[Stored data entries]:
········

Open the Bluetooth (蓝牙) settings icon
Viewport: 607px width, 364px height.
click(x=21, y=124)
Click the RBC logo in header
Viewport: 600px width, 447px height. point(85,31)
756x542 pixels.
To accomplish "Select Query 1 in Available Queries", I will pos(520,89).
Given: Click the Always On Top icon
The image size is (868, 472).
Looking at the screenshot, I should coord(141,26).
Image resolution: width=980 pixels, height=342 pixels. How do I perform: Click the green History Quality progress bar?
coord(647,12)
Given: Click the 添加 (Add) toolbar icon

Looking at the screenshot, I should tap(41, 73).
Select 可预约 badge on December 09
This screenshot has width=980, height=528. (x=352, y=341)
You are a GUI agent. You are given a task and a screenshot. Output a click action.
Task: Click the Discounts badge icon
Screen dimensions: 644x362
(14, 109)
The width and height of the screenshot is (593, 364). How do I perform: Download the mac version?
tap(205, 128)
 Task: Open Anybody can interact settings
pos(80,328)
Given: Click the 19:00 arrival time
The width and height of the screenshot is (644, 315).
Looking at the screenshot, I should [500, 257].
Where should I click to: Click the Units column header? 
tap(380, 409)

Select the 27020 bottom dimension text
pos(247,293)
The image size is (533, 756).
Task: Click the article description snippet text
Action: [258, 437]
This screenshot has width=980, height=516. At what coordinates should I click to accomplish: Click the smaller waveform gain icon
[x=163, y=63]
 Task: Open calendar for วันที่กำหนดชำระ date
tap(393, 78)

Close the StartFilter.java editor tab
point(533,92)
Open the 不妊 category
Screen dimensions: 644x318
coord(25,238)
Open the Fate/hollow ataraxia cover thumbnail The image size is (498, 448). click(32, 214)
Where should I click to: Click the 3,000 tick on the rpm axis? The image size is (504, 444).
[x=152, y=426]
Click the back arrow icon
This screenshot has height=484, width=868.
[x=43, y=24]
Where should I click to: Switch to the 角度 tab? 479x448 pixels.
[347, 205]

········

[Requirement]:
Set all of the data down again exactly.

[Exercise solution]:
Open the Bluetooth (蓝牙) settings icon
Viewport: 607px width, 364px height.
click(x=21, y=124)
Click the RBC logo in header
Viewport: 600px width, 447px height. point(85,31)
756x542 pixels.
To accomplish "Select Query 1 in Available Queries", I will pos(520,89).
Given: Click the Always On Top icon
The image size is (868, 472).
Looking at the screenshot, I should coord(141,26).
Image resolution: width=980 pixels, height=342 pixels. How do I perform: Click the green History Quality progress bar?
coord(647,12)
Given: Click the 添加 (Add) toolbar icon

Looking at the screenshot, I should tap(41, 73).
Select 可预约 badge on December 09
This screenshot has width=980, height=528. (x=352, y=341)
You are a GUI agent. You are given a task and a screenshot. Output a click action.
Task: Click the Discounts badge icon
Screen dimensions: 644x362
(14, 109)
The width and height of the screenshot is (593, 364). How do I perform: Download the mac version?
tap(205, 128)
 Task: Open Anybody can interact settings
pos(80,328)
Given: Click the 19:00 arrival time
The width and height of the screenshot is (644, 315).
Looking at the screenshot, I should [500, 257].
Where should I click to: Click the Units column header? 
tap(380, 409)

Select the 27020 bottom dimension text
pos(247,293)
The image size is (533, 756).
Task: Click the article description snippet text
Action: [258, 437]
This screenshot has width=980, height=516. At what coordinates should I click to accomplish: Click the smaller waveform gain icon
[x=163, y=63]
 Task: Open calendar for วันที่กำหนดชำระ date
tap(393, 78)

Close the StartFilter.java editor tab
point(533,92)
Open the 不妊 category
Screen dimensions: 644x318
coord(25,238)
Open the Fate/hollow ataraxia cover thumbnail The image size is (498, 448). click(32, 214)
Where should I click to: Click the 3,000 tick on the rpm axis? The image size is (504, 444).
[x=152, y=426]
Click the back arrow icon
This screenshot has height=484, width=868.
[x=43, y=24]
Where should I click to: Switch to the 角度 tab? 479x448 pixels.
[347, 205]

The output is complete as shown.